Band Paraná

Motorista atropela cachorra e foge sem prestar socorro em Curitiba

Animal teve pata traseira quebrada; prefeitura recolheu cadela para cirurgia após denúncia de moradores

Da redação
DA REDAÇÃO

16/02/2026 • 08:48 • Atualizado em 16/02/2026 • 08:48

Cachorra é atropelada no Bairro Alto

Cachorra é atropelada no Bairro Alto

Foto: Band Paraná

Uma cachorra foi atropelada por um carro cujo motorista não prestou socorro na tarde de sábado, por volta das 18h, na Rua Rio Tietê, entre as ruas Arthur Ramos e Germano Becker, no Bairro Alto, em Curitiba.

Compartilhar

Imagens de câmeras de segurança da região registraram o momento do acidente, mas, segundo moradores, a gravação não mostra a placa do veículo. Vizinhos agora tentam reunir novas imagens e relatos que possam ajudar a identificar o responsável pelo atropelamento.

O animal permaneceu ferido na rua até o acionamento dos serviços públicos. No domingo, a prefeitura enviou uma ambulância ao local para recolher a cadela e levá-la para atendimento veterinário.

Cadela passa por cirurgia na pata traseira

De acordo com os relatos, a cachorra sofreu fratura na pata traseira em decorrência do impacto.
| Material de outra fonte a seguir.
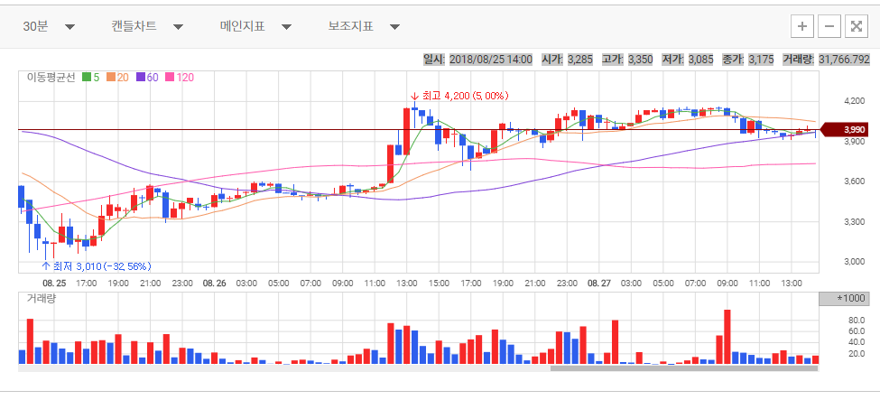The image size is (880, 400).
Task: Open the 30분 interval dropdown
Action: click(x=49, y=26)
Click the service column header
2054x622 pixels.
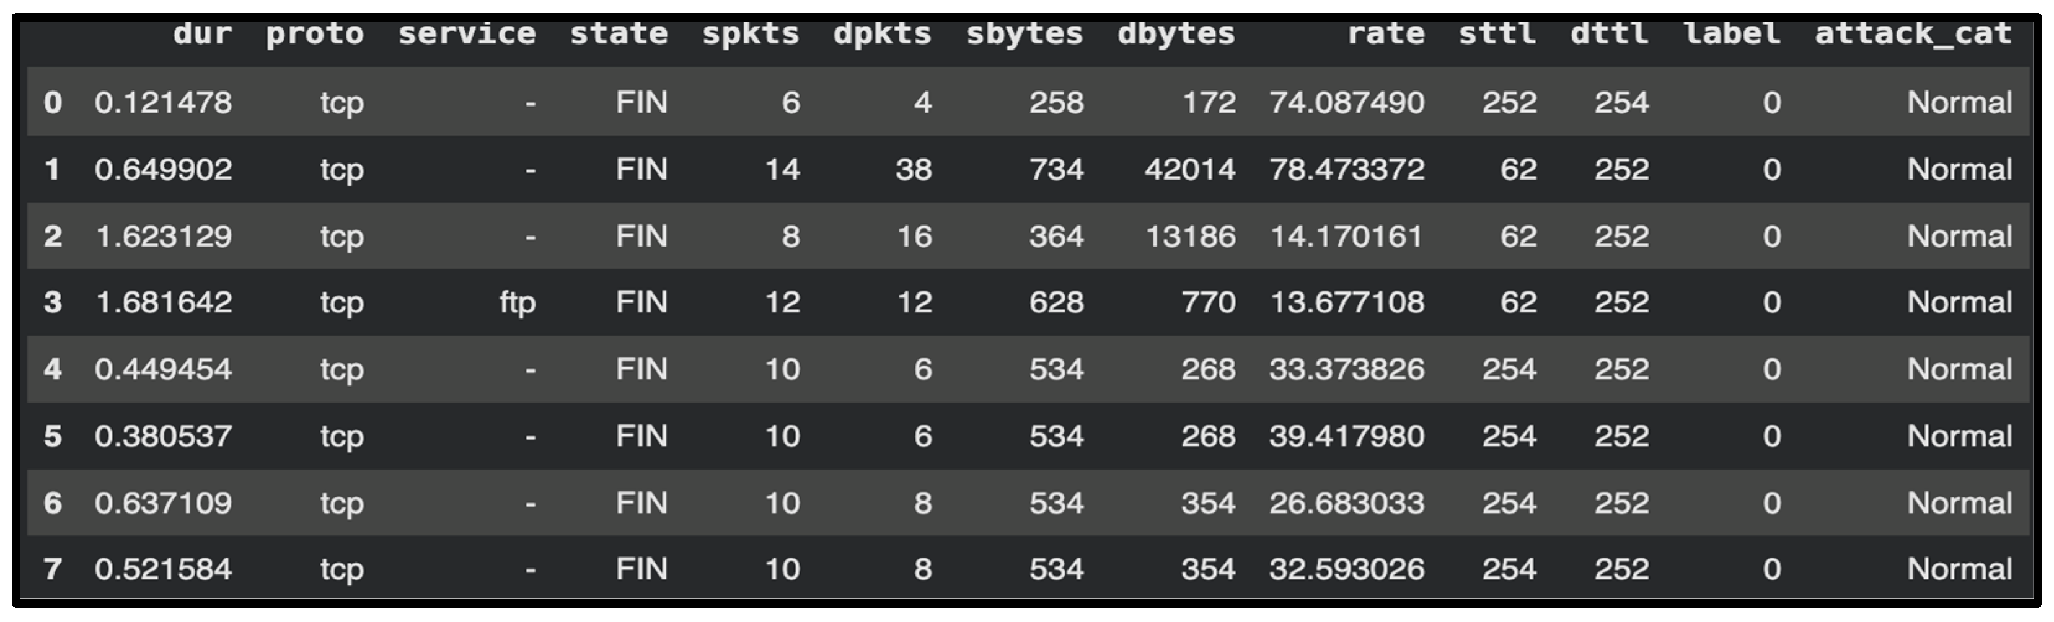467,34
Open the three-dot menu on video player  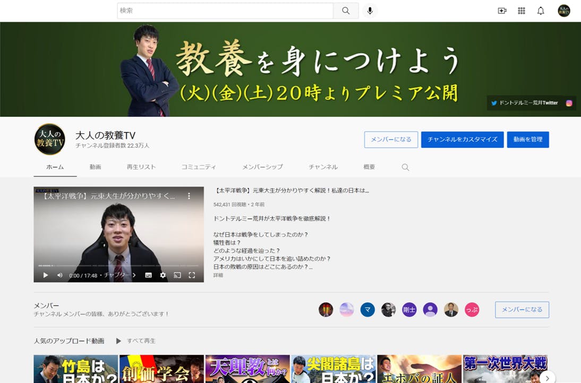pos(189,196)
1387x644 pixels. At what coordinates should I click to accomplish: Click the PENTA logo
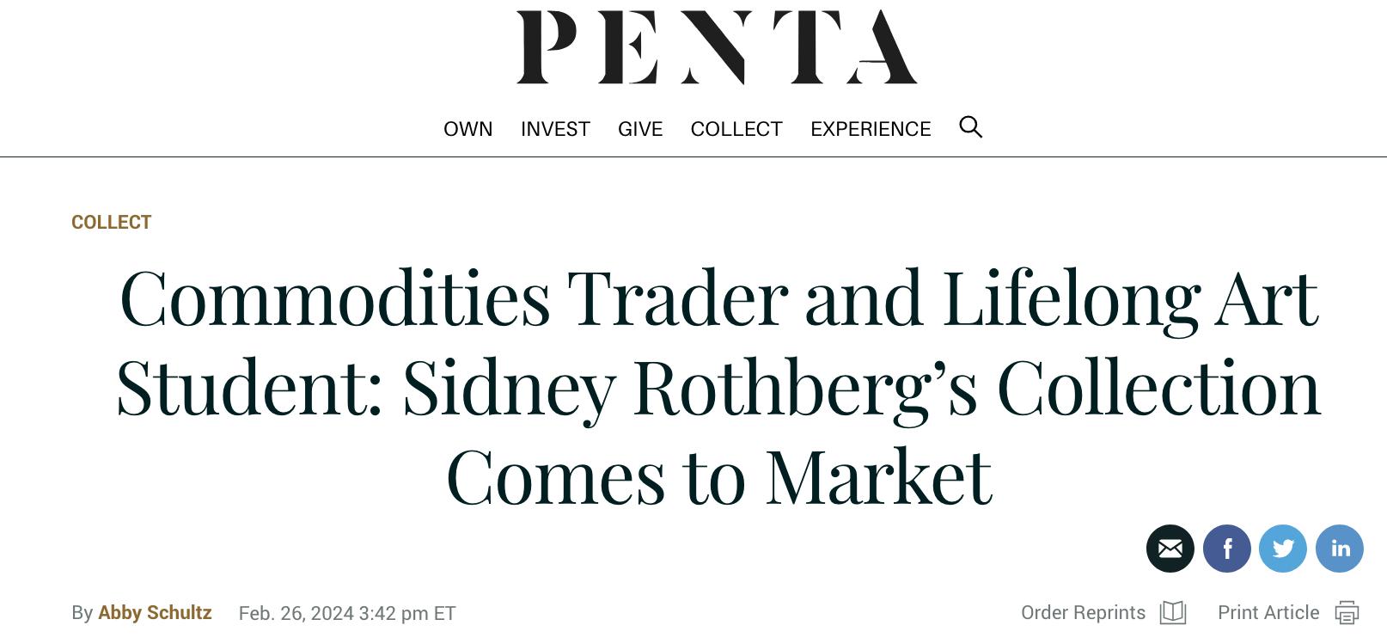(x=717, y=48)
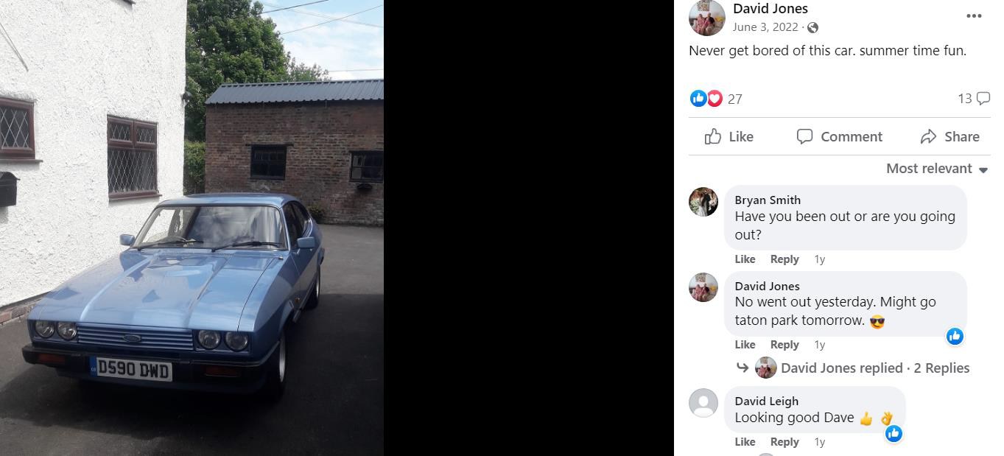
Task: Open the Most relevant sort dropdown
Action: (x=937, y=169)
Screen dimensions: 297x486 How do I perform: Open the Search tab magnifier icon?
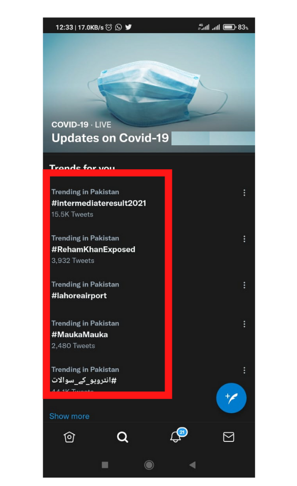(x=122, y=437)
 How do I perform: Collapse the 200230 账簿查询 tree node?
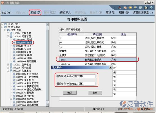coord(8,71)
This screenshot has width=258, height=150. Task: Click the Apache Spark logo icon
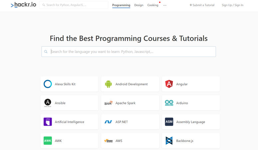(108, 103)
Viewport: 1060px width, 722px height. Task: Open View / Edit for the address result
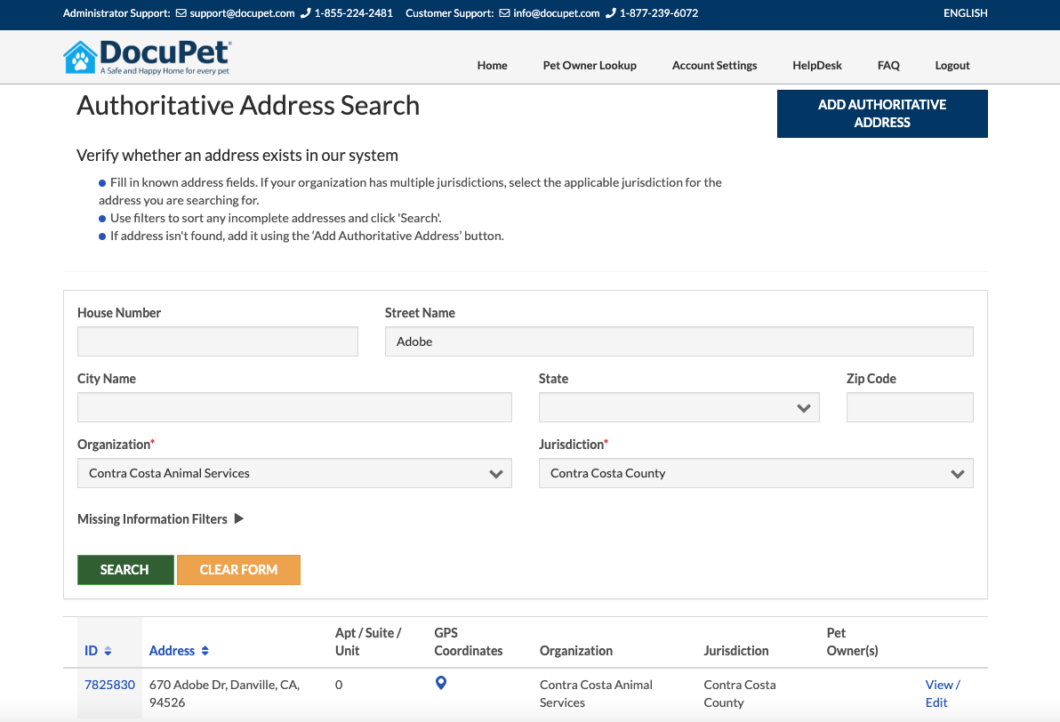tap(944, 693)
Ela foi levada para uma unidade de atendimento veterinário, onde deve passar por cirurgia e receber tratamento adequado.

Acidentes desse tipo costumam levantar debate sobre a necessidade de mais atenção dos motoristas em vias residenciais, especialmente em bairros onde é comum a circulação de animais domésticos.

Informações podem ser repassadas à Polícia Civil

Moradores da região pedem ajuda para identificar o motorista que atropelou a cachorra e deixou o local sem prestar socorro.

Quem tiver qualquer informação sobre o caso pode ligar para o número 197, da Polícia Civil, e repassar dados que auxiliem na identificação do veículo.

Pela legislação brasileira de proteção animal, atropelar um animal doméstico e fugir sem prestar assistência pode ser enquadrado, em determinadas circunstâncias, como crime de maus-tratos, previsto na Lei de Crimes Ambientais (Lei 9.605/98). Em situações assim, a orientação é registrar boletim de ocorrência e acionar as autoridades responsáveis.